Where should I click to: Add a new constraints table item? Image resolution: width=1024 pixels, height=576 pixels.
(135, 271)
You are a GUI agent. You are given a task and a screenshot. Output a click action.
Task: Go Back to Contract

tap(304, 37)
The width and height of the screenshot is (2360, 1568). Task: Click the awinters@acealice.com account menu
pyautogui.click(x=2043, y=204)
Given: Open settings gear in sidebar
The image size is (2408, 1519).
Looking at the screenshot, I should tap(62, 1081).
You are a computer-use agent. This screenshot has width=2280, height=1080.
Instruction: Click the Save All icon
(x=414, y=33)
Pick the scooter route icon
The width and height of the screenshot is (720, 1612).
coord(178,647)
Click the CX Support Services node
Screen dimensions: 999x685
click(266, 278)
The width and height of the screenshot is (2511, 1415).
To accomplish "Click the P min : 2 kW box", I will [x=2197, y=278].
+++
Exercise brief:
Render all of the items above as a two-column CSV with the headers instruction and response, one row per item, placing each item's text and its answer in separate quoted fields with line breaks replaced by spaces.

Exercise result:
instruction,response
"Where should I click to: Add a new constraints table item? Image resolution: width=1024 pixels, height=576 pixels.","(135, 271)"
"You are a GUI agent. You are given a task and a screenshot. Output a click action. Task: Go Back to Contract","tap(304, 37)"
"The width and height of the screenshot is (2360, 1568). Task: Click the awinters@acealice.com account menu","pyautogui.click(x=2043, y=204)"
"Given: Open settings gear in sidebar The image size is (2408, 1519).","Looking at the screenshot, I should tap(62, 1081)."
"You are a computer-use agent. This screenshot has width=2280, height=1080. Instruction: Click the Save All icon","(x=414, y=33)"
"Pick the scooter route icon The width and height of the screenshot is (720, 1612).","coord(178,647)"
"Click the CX Support Services node Screen dimensions: 999x685","click(266, 278)"
"The width and height of the screenshot is (2511, 1415). To accomplish ""Click the P min : 2 kW box"",","I will [x=2197, y=278]."